A Mad Man

Vanity of all Vanities, all is Vanity

Sunday, December 2, 2012

White-Canvas Day

"This is a communication session in a corporate setting. The company is a software development company with about 20 staff. It is a new company but is already famous for its creative solutions in the software applications.  The person speaking (me) is the CEO of the company and these are the employees."

A very good evening to all of you. Thank you for attending our quarterly employee communication session, and tonight, I am afraid I bring with me some discouraging news. Our company's productivity has been on a steady decline since the start of this quarter and by the time the books closed for this quarter, we are at an all-time low. I have called for an emergency meeting with the heads of department, and we discussed, debated and developed certain measures that need to be set in place to stop this, and turn the situation around.

There are many factors that cause the drop in productivity, but today we would like to tackle just one very important aspect, that is the loss of concentration. We all know that as software developers we need the "flow"... The flow of thoughts when our creative juice runs... We commonly call these moments “in the zone". For all of us to be effective creative productive workers, we need to enter this state of flow for several hours during which time, our productivity will skyrocket and we come up with the most creative codes that produce the award winning software that our company is well known for.  As such we spared no effort in minimizing noise disturbance around here, and have tried to provide the calm, quiet, conducive environment for our software developers to get into the zone to produce good quality work.

However, in the last few months our department heads have observed frequent disruption of work among us, and we believe that these disruptions have substantially contributed to the poor and sometime illogical programming that causes a lot of rework, retesting and reconstruction of the whole software. This delayed our production schedule and caused our company valuable time and resources. Thus we need to stop such disruption of work at all costs! In order to stop these disruptions we need to know the source of it, and I believe we do. Emails, ladies and gentlemen, emails! They are the culprit!

How many times you have to stop in the middle of a sentence when the "you have mail" notification pops up from our email? How many times you tell yourself “I can quickly reply this email and then get back to my programming", only to realize that you have already spent 3 hours on it before you get back to your flow of programming? Guilty? Guilty? Even I, guilty as charged. Yes I am not spared of this email victimization, and I submit to you I know your pain!

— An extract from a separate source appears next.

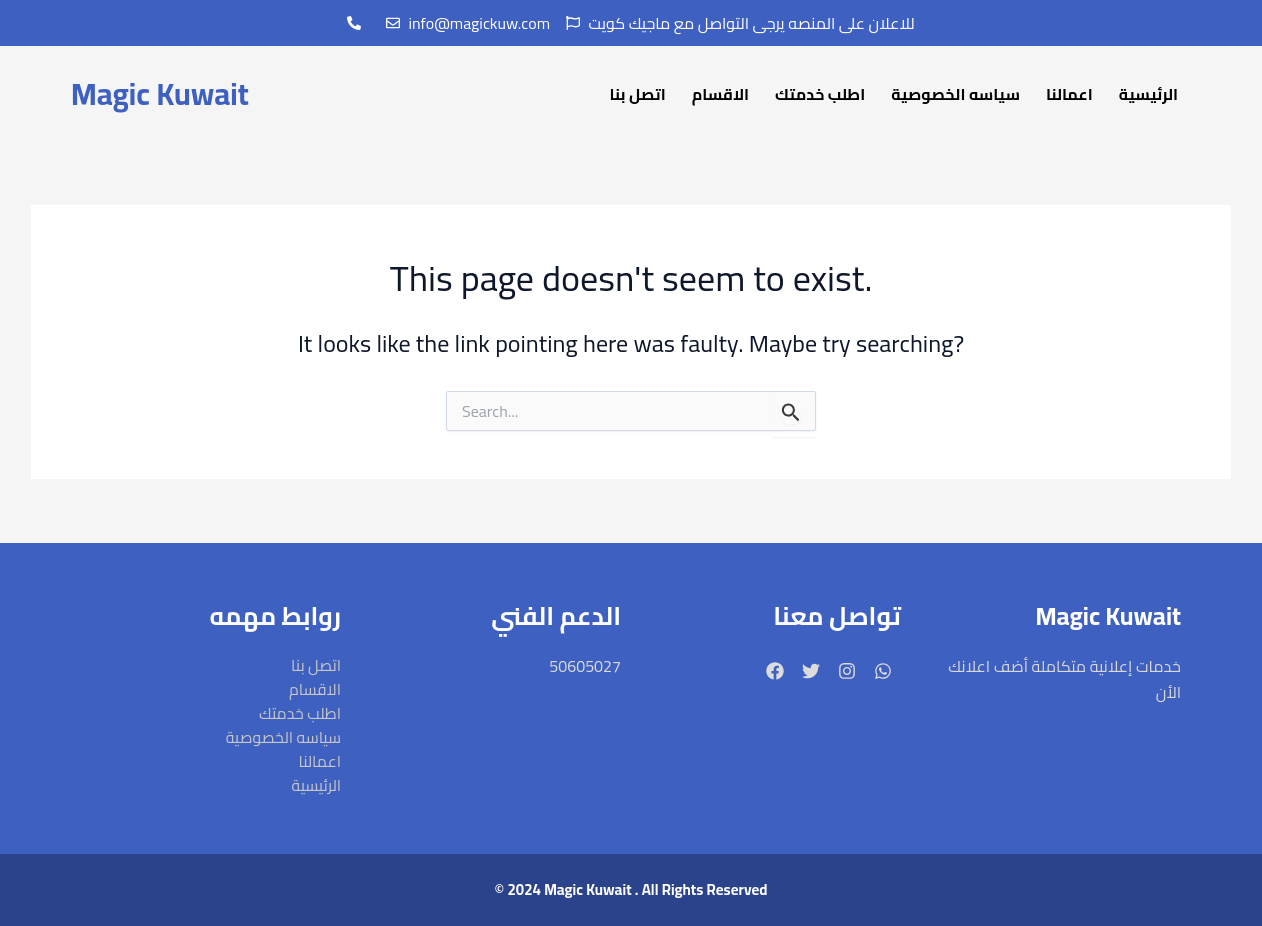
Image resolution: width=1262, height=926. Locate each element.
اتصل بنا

I would like to announce, with effect from today, the company is going to propose a “white-canvas” day once a week. This is a day where our IT department has been instructed to shut down our email system. Only the mail system will be shut down for a day, and everything else you need for your work, such as programming software and applications will be up and running as usual. This is the day where we can tore ourselves away from the enchanting “reply” button and start doing some really value-added work. This is the day where we all can feel free to indulge in our creative zone without the disruption of the annoying emails.

Scary? Can’t believe anyone of us can survive without email for a day? Allow me to assure you, yes you can! White-Canvas Day can work and will work better for all of us! Think of all the benefits of not being compelled to check emails? It is like a chain in your mind that suddenly gets unlocked and slipped off to the floor. We are now free to stay in our creative zone without being disrupted. We are now free to schedule face to face meetings to brainstorm and bounce off ideas from one another. We are now free to fill up the white space in our mind with brilliant, ingenious ideas and finally be able to give it rainbow colors to help boost our creativity.

White-Canvas Day will not only remove the unnecessary email disruption, it will also allow us to increase our productivity by having to work on only one task at a time. Contrary to what we all believe, multi-tasking is not the way to greater productivity. Studies have shown that – our brains can’t do even 2 independent things that require conscious thought, especially if those two things involve different goals. When you multitask, your mind move sequentially from one thought to another thought, and it takes time for our brain to do the switching.  Therefore, let’s use our brains the way they are meant to be, one task at a time. Give it 100% and do it well.

Now, I understand that some of you may still be doubtful. And so did I, when the department heads proposed White-Canvas Day to me. The immediate thought that came to my mind was - “how unproductive! Now I have to go talk to someone instead of sending him an email.” I am sure the same thought crossed your mind too! But think of it this way, emails has since eons ago replaced our face time with our colleagues, and reduced our precious human touch to mere words on the computer screen. It is now time to get up, go to someone and say “hey, let’s discuss.” And trust me, you might actually find it refreshing to discover the joy of human interaction.

My fellow colleagues, I hope tonight I have presented to you a compelling business case for change that stirred your hearts to embrace our proposed White-Canvas Day where emails are banned for the benefit of all of us – better concentration, 100% devotion to one task and increased interpersonal face time. I know it could be a huge step for all of us to take, but I am willing to take this step. Who will join me?

Thank you, TMD.

This is an Advanced Project from the Speech by Management Manual - Communicating Change. This is a hypothetical situation with a realistic setting. The hardest part of the speech was to coin an appropriate name for this 'day', and it was changed from white-space to white-canvas at the last minute. Evaluation - the whole scope of the change was not communicated clearly. Was it once a week and was it to last one whole day?